# Design Doc: Asynchronous SGD

## Motivation

Parameter server (PS) based distributed training uses data parallelism to speed up training.

We have implemented synchronous SGD in ElasticDL. When PS accumulates `grads_to_wait`

gradients from workers, PS averages these gradients and updates the model with the averaged gradients. PS also maintains `model_version`

which equals to the number of model updates. Each worker has a local copy of the model. Before a minibatch training step starts, if there is a new `model_version`

on PS, the worker will get the new model from PS to replace the local model. After computing the gradients with a minibatch, the worker reports the gradients to PS together with the local model version.

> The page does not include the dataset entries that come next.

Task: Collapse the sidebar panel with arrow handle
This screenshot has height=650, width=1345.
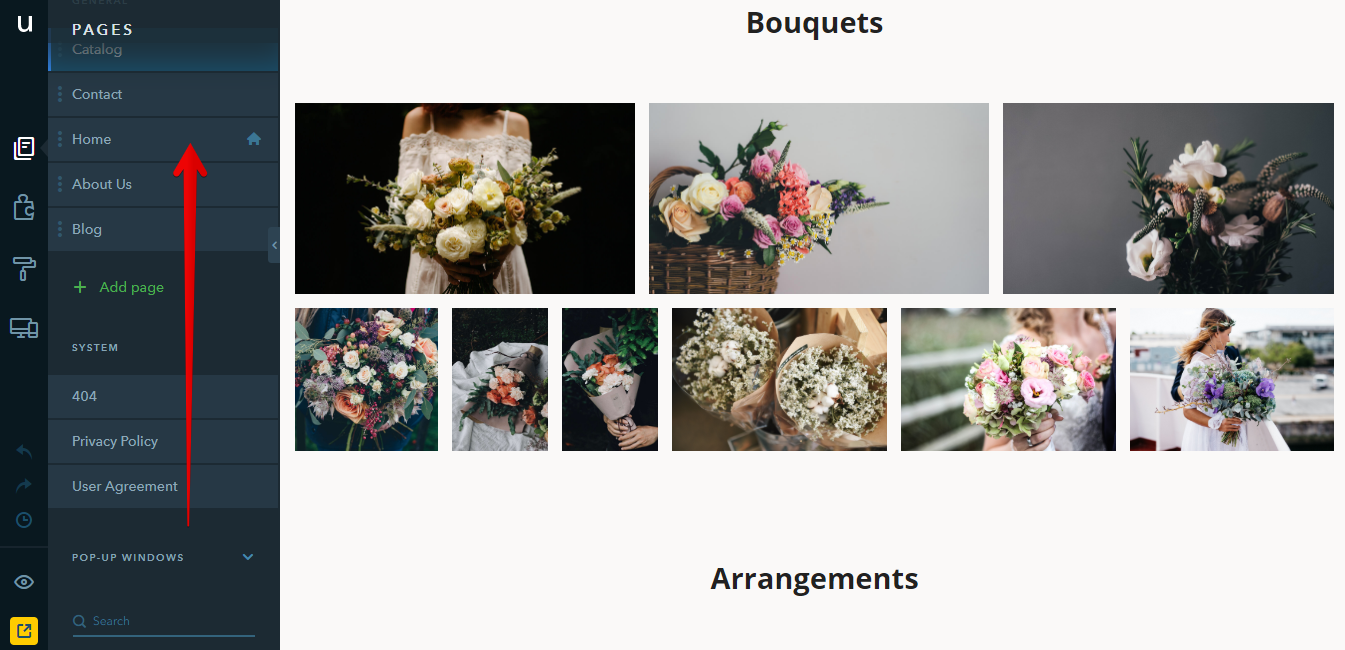Action: click(x=274, y=245)
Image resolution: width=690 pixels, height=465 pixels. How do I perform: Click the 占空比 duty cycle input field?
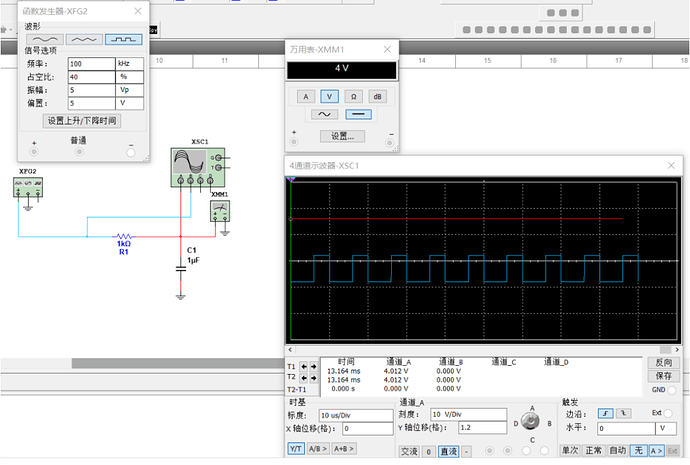click(x=91, y=76)
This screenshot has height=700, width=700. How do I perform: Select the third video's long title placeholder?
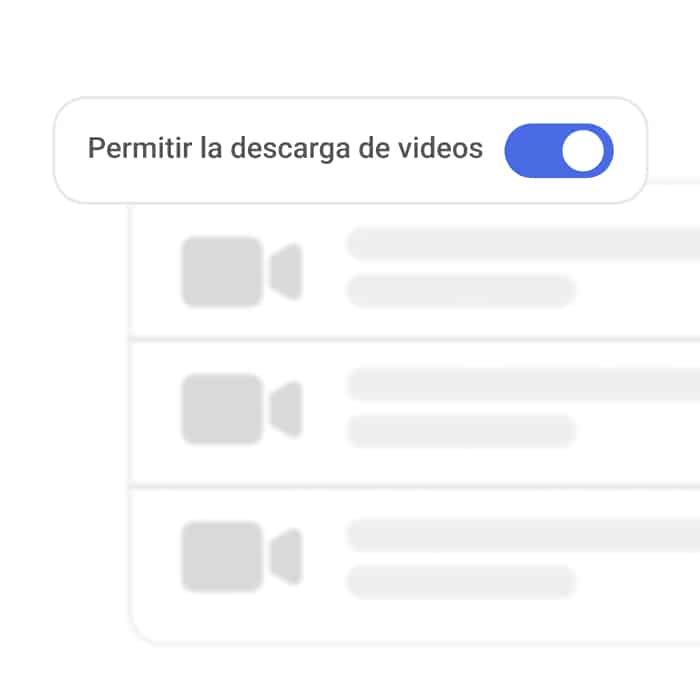pos(524,535)
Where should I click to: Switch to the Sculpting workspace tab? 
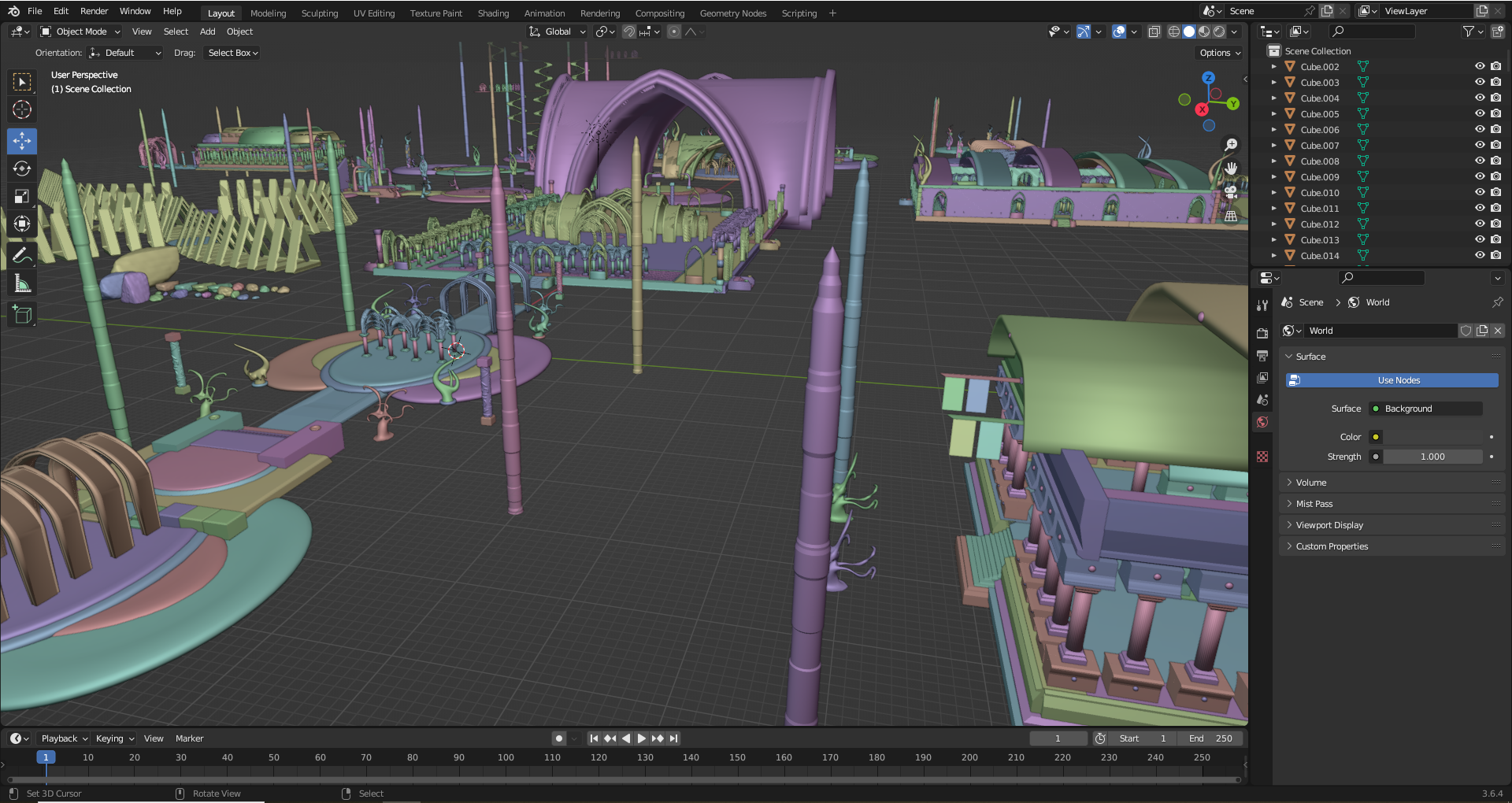tap(319, 13)
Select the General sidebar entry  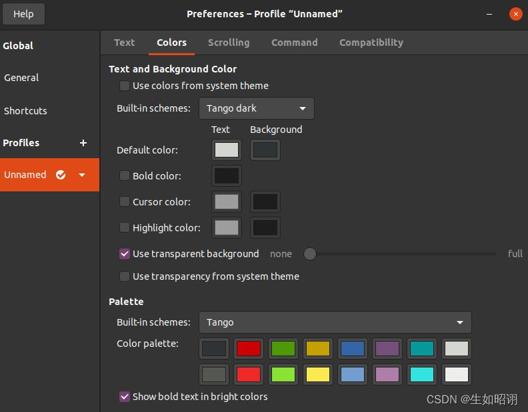21,78
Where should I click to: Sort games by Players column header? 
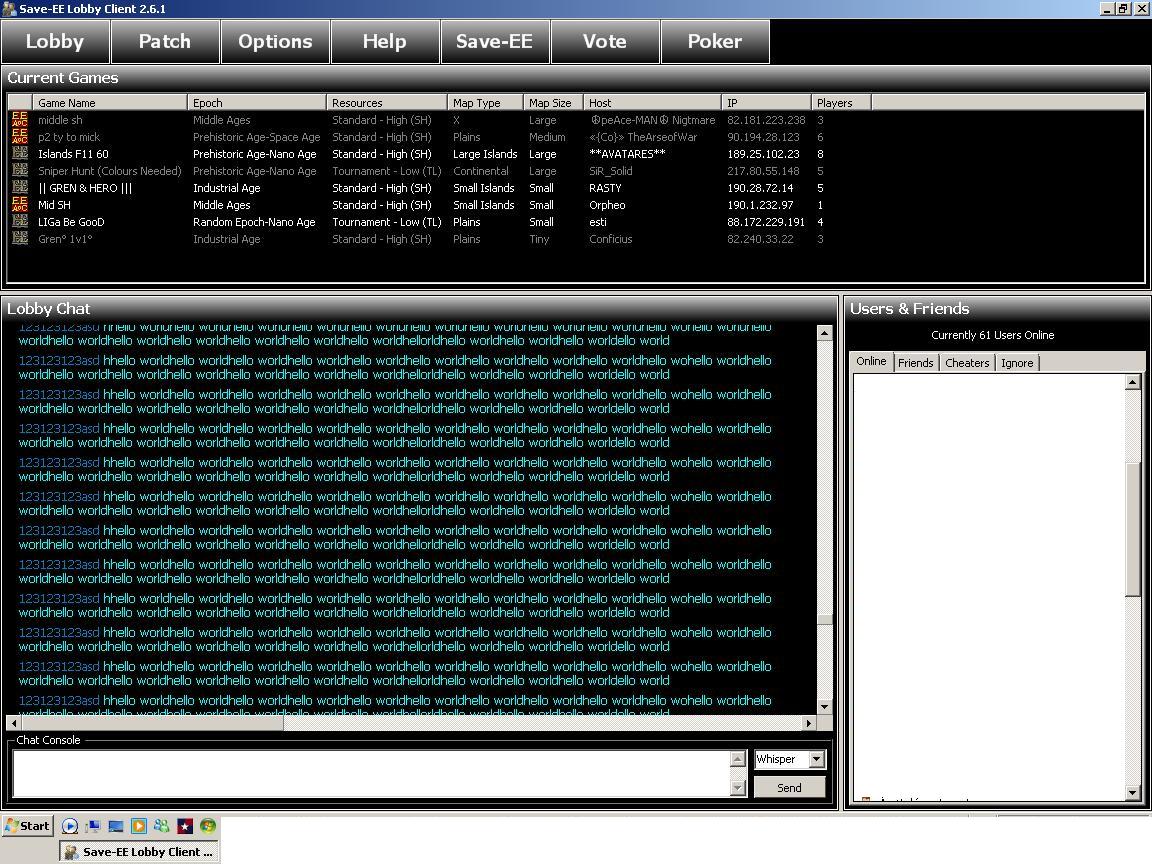pyautogui.click(x=840, y=103)
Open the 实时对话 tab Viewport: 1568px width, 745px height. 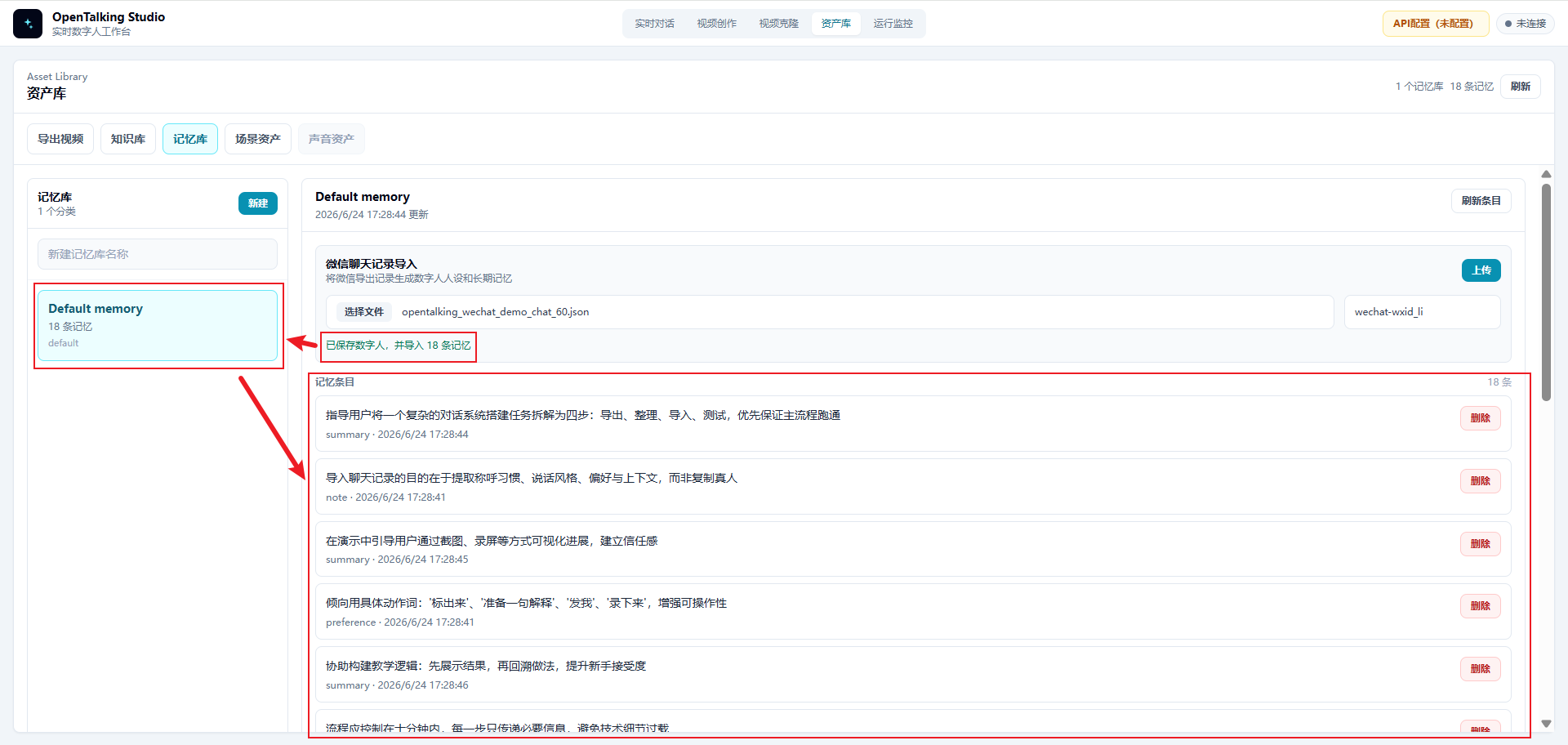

When PS receives gradients from a worker, it only accepts the gradients with a model version same as the current PS `model_version`

.

This Synchronous SGD ensures model consistency in the price of wasted and blocked computation.

- Wasted computation: when a worker reports gradients with an outdated model version to PS, PS will reject these gradients. The worker have to get the current model from PS, reuse the minibatch data to train the model again.
- Blocked computation: PS has to use a lock for model update with gradients and model read by workers to ensure model consistency.

Asynchronous SGD can avoid the wasted and blocked computation mentioned above with a relaxed model consistency.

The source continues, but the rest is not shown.